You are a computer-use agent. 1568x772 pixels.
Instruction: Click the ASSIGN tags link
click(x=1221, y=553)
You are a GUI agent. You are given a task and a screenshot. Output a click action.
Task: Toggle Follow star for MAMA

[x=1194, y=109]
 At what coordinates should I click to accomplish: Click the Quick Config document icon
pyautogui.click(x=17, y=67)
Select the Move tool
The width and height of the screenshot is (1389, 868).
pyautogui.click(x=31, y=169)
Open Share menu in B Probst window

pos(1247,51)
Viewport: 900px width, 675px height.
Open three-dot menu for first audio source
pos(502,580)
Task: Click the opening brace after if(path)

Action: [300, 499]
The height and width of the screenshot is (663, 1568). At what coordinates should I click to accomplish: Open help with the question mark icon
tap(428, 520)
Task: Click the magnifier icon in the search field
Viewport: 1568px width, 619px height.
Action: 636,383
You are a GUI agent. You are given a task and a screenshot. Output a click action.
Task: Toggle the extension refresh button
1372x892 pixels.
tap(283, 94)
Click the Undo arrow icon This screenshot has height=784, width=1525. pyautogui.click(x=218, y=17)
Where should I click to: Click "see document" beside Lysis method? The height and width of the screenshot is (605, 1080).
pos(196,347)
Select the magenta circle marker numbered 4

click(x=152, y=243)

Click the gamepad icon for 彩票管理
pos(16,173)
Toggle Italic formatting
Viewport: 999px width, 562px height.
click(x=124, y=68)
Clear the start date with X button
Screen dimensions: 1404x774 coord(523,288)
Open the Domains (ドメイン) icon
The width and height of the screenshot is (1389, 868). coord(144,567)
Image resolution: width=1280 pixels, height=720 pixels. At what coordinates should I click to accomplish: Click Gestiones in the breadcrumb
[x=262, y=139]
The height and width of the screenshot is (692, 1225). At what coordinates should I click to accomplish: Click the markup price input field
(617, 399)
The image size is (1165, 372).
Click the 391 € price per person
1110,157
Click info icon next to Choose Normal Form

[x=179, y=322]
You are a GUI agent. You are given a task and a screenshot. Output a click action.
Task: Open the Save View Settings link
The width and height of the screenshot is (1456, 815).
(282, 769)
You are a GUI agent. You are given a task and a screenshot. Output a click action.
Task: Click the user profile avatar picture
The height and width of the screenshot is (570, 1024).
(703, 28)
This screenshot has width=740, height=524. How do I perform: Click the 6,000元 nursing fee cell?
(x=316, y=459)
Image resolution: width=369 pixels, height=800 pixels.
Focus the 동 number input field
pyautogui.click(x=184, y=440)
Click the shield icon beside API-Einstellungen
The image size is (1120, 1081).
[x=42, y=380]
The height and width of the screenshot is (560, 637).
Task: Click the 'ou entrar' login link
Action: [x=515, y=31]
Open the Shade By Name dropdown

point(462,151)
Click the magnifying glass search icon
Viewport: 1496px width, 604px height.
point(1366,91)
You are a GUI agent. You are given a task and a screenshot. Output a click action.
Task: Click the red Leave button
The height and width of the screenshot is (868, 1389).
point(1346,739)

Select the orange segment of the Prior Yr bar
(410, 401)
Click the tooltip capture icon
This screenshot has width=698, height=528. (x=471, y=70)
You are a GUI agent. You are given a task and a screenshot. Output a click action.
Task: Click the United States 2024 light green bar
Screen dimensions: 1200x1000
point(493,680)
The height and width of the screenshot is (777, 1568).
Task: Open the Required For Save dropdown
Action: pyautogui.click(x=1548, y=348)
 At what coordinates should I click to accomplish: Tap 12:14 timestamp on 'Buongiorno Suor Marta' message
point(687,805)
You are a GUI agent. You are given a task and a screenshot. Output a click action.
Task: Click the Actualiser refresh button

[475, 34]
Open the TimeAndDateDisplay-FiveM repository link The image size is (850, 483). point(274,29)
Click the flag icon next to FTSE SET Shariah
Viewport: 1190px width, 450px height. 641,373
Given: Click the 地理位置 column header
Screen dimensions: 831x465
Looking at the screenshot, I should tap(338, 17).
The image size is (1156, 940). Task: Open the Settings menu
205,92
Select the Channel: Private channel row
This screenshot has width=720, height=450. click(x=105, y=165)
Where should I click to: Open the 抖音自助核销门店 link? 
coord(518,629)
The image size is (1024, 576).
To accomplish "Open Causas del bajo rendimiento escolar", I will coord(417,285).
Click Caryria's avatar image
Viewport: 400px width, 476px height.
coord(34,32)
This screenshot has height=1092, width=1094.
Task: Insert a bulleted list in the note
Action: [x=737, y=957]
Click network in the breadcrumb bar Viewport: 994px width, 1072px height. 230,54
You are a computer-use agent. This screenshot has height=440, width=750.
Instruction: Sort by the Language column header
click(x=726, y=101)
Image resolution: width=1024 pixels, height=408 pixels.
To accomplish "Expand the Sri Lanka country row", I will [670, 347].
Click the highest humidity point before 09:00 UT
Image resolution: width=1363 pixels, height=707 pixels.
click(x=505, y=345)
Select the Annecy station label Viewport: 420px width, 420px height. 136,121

================

_Task directions:_ Edit the items above, from the line with "Click network in" through the end of the items: give those lines again with "humidity" replaced by "temperature" and everything else unchanged.

_Exercise response:_
Click network in the breadcrumb bar Viewport: 994px width, 1072px height. 230,54
You are a computer-use agent. This screenshot has height=440, width=750.
Instruction: Sort by the Language column header
click(x=726, y=101)
Image resolution: width=1024 pixels, height=408 pixels.
To accomplish "Expand the Sri Lanka country row", I will [670, 347].
Click the highest temperature point before 09:00 UT
Image resolution: width=1363 pixels, height=707 pixels.
click(x=505, y=345)
Select the Annecy station label Viewport: 420px width, 420px height. 136,121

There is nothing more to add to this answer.